In Liberia etwa bahnt Präsidentin Ellen Johnson Sirleaf nach furchtbaren Kriegsjahren den Weg aus der Schuldenfalle in den Aufbau. Erst kürzlich rief die frühere Bankmanagerin und Direktorin der UN-Entwicklungsorganisation via Internet die liberianische Diaspora zu Investitionen in ihrer alten Heimat auf und verlieh dem Gedanken der Entwicklungshilfe eine neue Bedeutung. Ruanda finanziert derzeit noch die Hälfte seines Staatshaushaltes über ausländische Hilfe. In dem 1994 durch einen Völkermord zu trauriger Berühmtheit gelangten Staat werden zwar demokratische Rechte zu klein geschrieben, aber seine Entwicklungsanstrengungen sind riesengroß.
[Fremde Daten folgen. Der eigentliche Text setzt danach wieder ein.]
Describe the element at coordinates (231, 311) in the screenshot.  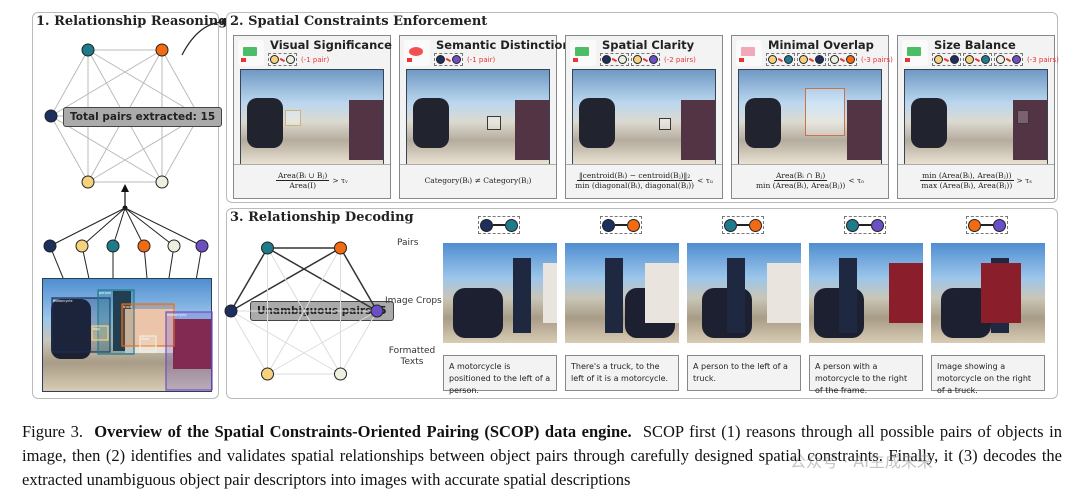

Informativ ist Andresens Blick hinter die Kulissen einer Hilfspraxis, die gute Absichten nicht selten ins Gegenteil verkehrt. Mitarbeiter ausländischer Hilfsorganisationen befeuern die Korruption, wenn sie Bestechungsgelder zahlen, um Genehmigungen für ihre Projekte zu erhalten oder dringend benötigte Güter durch den Zoll zu bekommen. Die Schmiergeldzahlung diene zwar dem Erfolg des einzelnen Vorhabens, schreibt Andresen, "trägt aber gleichzeitig dazu bei, das bestehende korrupte System aufrechtzuerhalten". Man versteht, wie der Widerspruch zwischen erfolgreichen Einzelvorhaben und bescheidener gesamtstaatlicher Performance entsteht. Entwicklungsmilliarden landen nicht zuletzt auf den Konten der mit Auslandszulagen gut gepamperten Experten und in Entwicklungsbürokratien in den Geberländern.

Halbierung der Mittel

Andresens langjährigen praktischen Erfahrungen verdankt sein Buch erfrischend handfeste "Wege aus der Sackgasse". Der ehemalige Entwicklungsbanker scheut nicht vor Tabus zurück. Weniger Geber, deren Hilfe besser koordiniert werden muss, fordert er, und einen Stopp aller Zahlungen, wenn sich Empfängerländer als entwicklungsunwillig erweisen. Und ein Ende kleinkarierter, mit hohem Personaleinsatz betriebener Projektunterstützung, statt dessen Hilfen für den Staatshaushalt, vergleichbar dem Länderfinanzausgleich in Deutschland. Allerdings müssten die Zahler auch ertragen, dass das Empfängerland beispielsweise einen Straßenbauauftrag nicht an eine Firma aus dem Geberland vergibt, wenn die Konkurrenz günstiger ist. "Eher Halbierung als Verdoppelung der Entwickungshilfe", verlangt Henning Andresen. Die eingeforderte afrikanische Eigenverantwortung dürfe umgekehrt allerdings nicht länger durch Zollschranken und Patentgesetze torpediert werden, die Firmen im reichen Norden schützen und Unternehmen aus dem Süden diskriminieren.

Henning Andresen:

Staatlichkeit in Afrika. Muss Entwicklungs-hilfe scheitern?